You should already start planning your retirement finances when you’re 50. List your current largest items on the income and expense sides, and compare them with your options and wishes after retirement. Include other income on the earnings side in your budget planning, such as earnings from securities or rentals, in addition to pillars 1 and 2. When they do their budget calculation, most soon-to-be retirees realize that their income in retirement will decrease by significantly more than their living expenses will. Very often, taxes also fall by less than anticipated.

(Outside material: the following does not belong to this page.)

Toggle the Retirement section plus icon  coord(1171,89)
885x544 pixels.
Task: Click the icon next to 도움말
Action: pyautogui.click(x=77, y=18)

How to calculate income shortfalls – an example
Let’s say you have an annual gross income of CHF 80,000 before retirement; once you retire, you need about CHF 60,000 a year to maintain your lifestyle. Pensions from the AHV and pension funds normally cover 60 to 70 percent of your last salary, in this case CHF 56,000. This yields an income shortfall of CHF 4,000 a year that must be covered by using savings. With a projected average life expectancy of 20 years after statutory retirement age, you need to have saved capital of around CHF 80,000.
Savings opportunities, which you still have time for at the age of 50, include:
- Voluntary purchases of pension fund benefits
- Using the tax-privileged pillar 3a
- Continuing to work – which allows you to pay into pillar 3a for up to five years beyond the official retirement age
- Holding several pillar 3a accounts/custody accounts – which is worthwhile as you can draw on them at a later time in different tax periods and thereby reduce your tax burden (lower tax progression).
Important: also consider timely planning for repaying any mortgage on your home.